Task>
Show, copied in full, every line below that contains the string "legend".

Data listing>
-- -- --

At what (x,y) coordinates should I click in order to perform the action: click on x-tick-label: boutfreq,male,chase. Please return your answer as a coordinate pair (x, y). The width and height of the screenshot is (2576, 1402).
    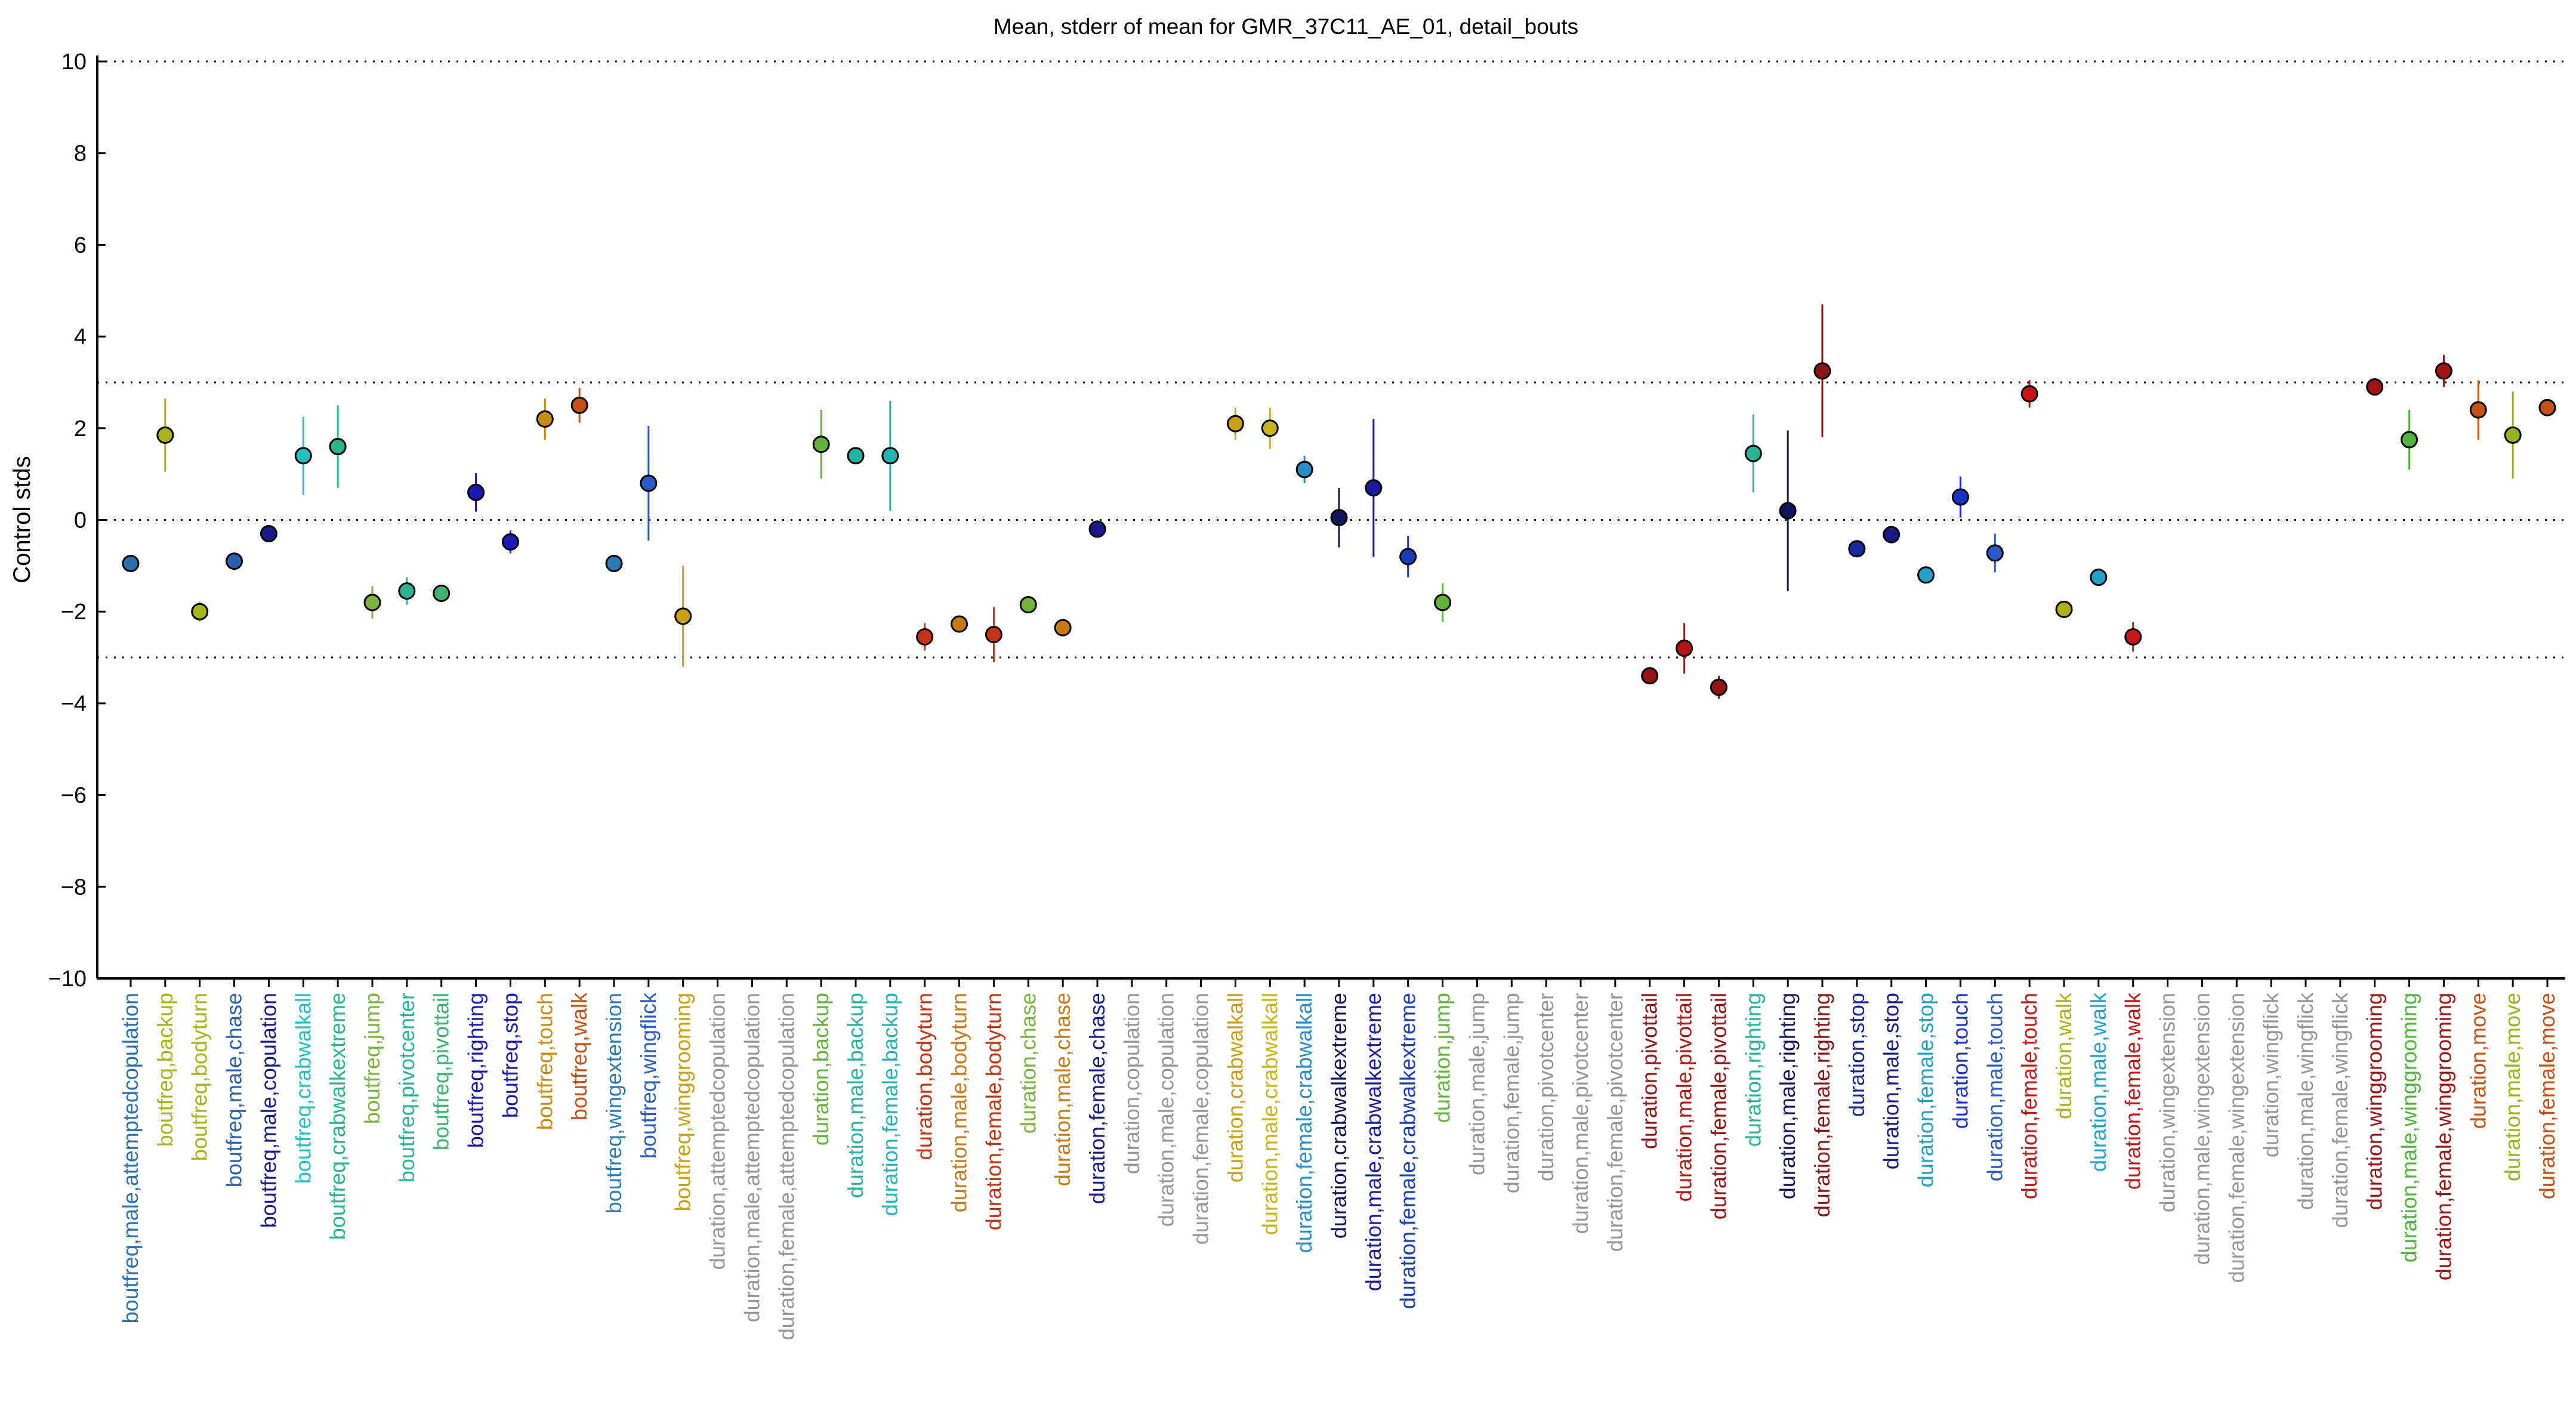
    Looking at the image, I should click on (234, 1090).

-- -- --

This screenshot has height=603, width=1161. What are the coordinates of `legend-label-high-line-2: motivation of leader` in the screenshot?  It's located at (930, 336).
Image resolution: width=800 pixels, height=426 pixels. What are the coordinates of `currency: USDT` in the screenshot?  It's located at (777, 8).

-- -- --

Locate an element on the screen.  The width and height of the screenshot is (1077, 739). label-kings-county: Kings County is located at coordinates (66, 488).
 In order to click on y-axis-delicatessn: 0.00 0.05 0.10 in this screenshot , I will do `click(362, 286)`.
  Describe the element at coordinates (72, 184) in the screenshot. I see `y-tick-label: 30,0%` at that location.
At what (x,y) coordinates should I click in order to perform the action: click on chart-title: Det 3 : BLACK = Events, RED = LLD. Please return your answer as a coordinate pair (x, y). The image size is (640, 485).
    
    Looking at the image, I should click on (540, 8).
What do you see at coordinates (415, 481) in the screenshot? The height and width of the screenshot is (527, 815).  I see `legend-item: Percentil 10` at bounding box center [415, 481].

-- -- --

Solved problem>
This screenshot has height=603, width=1161. What are the coordinates of `legend-label-high-line-2: motivation of leader` in the screenshot?  It's located at (930, 336).
What do you see at coordinates (415, 481) in the screenshot? The height and width of the screenshot is (527, 815).  I see `legend-item: Percentil 10` at bounding box center [415, 481].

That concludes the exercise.